Kenya’s Harambee tradition, Swahili for ‘pulling together,’ has contributed to the construction of schools, health facilities, and other development interventions that Kenyan communities hold dear. This communal giving culture and history, built on individual or household donations towards helping those in need at the community/family level (including diaspora efforts), has seen many Kenyan households and communities supported to manage immediate needs.

Similarly, Kenya’s corporate sector giving has been channelled towards health, education, environmental conservation, and humanitarian emergencies. While there is no current data on the size and scope of giving and volunteering in Kenya, available data on individuals and corporates’ philanthropic activities indicates a vast and growing sector.
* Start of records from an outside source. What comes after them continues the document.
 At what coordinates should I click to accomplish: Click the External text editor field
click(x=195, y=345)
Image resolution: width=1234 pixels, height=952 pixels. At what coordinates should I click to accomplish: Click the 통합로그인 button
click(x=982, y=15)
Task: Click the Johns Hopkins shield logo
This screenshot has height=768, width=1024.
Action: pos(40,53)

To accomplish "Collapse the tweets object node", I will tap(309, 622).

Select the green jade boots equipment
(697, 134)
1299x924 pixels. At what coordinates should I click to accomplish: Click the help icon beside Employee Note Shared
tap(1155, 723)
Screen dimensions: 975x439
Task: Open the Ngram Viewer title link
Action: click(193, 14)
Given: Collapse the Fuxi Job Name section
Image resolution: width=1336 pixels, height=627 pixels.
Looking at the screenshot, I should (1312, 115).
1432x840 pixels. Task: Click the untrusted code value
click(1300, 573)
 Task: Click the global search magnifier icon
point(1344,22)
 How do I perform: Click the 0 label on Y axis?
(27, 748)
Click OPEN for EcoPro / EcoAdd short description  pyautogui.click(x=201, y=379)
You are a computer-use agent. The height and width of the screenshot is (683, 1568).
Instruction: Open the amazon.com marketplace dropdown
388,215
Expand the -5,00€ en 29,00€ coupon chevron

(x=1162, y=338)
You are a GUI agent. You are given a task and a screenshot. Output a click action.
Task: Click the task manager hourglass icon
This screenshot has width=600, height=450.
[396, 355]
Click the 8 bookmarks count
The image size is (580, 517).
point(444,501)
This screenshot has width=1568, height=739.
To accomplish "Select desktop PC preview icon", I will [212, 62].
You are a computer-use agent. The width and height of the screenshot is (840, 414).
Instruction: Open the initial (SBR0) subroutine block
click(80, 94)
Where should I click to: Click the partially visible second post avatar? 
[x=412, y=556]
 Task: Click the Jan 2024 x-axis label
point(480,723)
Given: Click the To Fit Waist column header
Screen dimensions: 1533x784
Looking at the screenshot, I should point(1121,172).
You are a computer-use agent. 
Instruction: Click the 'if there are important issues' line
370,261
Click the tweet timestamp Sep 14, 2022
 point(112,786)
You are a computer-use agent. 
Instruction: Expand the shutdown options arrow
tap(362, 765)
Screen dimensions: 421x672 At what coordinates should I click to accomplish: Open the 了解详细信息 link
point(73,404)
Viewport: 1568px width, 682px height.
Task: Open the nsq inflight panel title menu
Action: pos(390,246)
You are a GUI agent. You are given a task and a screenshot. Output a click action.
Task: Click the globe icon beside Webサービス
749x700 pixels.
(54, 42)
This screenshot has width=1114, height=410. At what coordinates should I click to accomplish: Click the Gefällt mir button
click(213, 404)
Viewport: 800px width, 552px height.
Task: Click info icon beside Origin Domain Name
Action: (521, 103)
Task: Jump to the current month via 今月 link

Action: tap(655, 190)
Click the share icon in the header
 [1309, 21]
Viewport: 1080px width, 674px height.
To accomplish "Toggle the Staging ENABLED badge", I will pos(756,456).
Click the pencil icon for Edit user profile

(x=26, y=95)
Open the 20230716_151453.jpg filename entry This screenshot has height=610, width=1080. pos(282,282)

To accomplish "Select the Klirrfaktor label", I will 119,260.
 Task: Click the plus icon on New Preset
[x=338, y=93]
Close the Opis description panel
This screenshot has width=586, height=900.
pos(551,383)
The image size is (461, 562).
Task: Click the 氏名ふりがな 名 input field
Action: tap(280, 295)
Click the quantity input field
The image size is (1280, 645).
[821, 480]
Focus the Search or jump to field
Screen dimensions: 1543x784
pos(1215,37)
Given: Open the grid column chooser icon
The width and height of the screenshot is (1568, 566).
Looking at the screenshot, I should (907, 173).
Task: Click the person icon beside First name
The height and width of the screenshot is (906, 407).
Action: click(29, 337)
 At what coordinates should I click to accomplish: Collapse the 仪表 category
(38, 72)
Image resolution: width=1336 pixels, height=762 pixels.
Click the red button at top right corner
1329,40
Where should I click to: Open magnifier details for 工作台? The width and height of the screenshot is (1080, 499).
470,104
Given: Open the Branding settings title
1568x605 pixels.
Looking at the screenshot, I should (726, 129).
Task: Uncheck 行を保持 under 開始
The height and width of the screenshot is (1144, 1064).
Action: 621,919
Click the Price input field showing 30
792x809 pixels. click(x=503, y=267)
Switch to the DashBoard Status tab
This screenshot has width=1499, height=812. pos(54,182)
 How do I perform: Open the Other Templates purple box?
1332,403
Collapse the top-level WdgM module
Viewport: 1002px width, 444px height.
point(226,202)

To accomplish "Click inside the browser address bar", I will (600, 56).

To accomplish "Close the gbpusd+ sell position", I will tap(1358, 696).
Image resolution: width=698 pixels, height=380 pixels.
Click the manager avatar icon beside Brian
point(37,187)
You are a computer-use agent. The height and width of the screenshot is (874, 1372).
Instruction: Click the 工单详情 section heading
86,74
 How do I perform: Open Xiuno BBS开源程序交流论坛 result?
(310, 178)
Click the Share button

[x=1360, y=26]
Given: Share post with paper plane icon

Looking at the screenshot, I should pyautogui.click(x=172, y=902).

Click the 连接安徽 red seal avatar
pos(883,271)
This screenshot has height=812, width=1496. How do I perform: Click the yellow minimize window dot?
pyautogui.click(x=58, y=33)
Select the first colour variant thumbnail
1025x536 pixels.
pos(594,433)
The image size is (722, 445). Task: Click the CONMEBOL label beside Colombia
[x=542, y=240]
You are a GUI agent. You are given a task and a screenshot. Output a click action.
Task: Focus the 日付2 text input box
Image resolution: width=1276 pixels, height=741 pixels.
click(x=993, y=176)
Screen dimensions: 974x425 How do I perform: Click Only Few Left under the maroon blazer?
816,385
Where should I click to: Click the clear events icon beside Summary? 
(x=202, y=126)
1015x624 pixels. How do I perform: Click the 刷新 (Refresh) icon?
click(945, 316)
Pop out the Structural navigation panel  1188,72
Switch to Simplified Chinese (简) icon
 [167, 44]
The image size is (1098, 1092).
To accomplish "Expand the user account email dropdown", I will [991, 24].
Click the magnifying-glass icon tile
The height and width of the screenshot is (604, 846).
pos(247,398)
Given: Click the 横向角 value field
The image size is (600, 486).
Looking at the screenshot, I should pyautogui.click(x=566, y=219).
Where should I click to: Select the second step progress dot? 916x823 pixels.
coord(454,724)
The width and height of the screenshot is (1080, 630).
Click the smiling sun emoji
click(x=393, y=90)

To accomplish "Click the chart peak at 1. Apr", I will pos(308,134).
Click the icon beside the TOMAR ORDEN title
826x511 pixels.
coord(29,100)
Charitable contributions from local foundations and individual donations continue to augment government and development partners’ efforts to improve service delivery across the country.

Against this backdrop, Kenya’s development landscape has been heavily reliant on external donor funding, a fast-changing situation now focusing on self-reliance, sustainability, and local ownership. This links to the 2014 re-basing of Kenya as a lower-middle-income country that requires the country to provide a significant level of co-funding to be eligible for some external donor funding.
Several legal and policy instruments govern local philanthropy in Kenya. One example is the Public Benefit Organisations Act of 2013, which is yet to be operationalised; the Income Tax Act; Income Tax (Charitable Donations) Regulations 2007; Value Added Act; Customs and Excise Duty Act. While these laws have some clauses that provide incentives to support philanthropy, they also hold numerous opportunities to enable charity and spurring of African philanthropy.

Although the institutionalisation of local philanthropy in Kenya is limited, if well organised, it can create an environment that encourages formal giving. Apart from the Foundations and Trusts, the bulk of local philanthropy happens in an ad hoc manner with little to no documentation or tracking. This makes it difficult to ascertain the size and scope of local philanthropy in the country. It also undermines efforts at coordinating the sector. At the community level, so much is mobilised through local fundraising initiatives, but on an ad hoc and need basis.

There are opportunities to create an enabling environment within Kenya’s corporate philanthropic movement by directing charitable resources at the county level and from the diaspora towards shared development goals. This includes the design of strategies that nurture county-level philanthropy and improve Kenya’s giving through organised platforms (E.g., Kenya Diaspora Alliance).

To create policy and advocacy opportunities to nurture an enabling policy environment for Kenyan philanthropy, the Children’s Investment Fund Foundation (CIFF) and the Mpesa Foundation have co-convened Impact Philanthropy Africa. The entity is working towards bringing together actors in Kenya’s philanthropic space to build a culture of corporate social investment (CSI) and influence policy through advocacy and thought leadership to transform Kenyan and African lives at scale.

CIFF Africa’s strategic intention seeks to harness African giving and African-led institutions’ power in championing the continent’s investment agenda. In the long-term, these efforts will support and leverage African philanthropy and government funding, to co-design solutions with local communities, governments, and institutions to ensure accurate problem diagnosis as a critical ingredient for effective and self-sustaining impact in true Harambee spirit.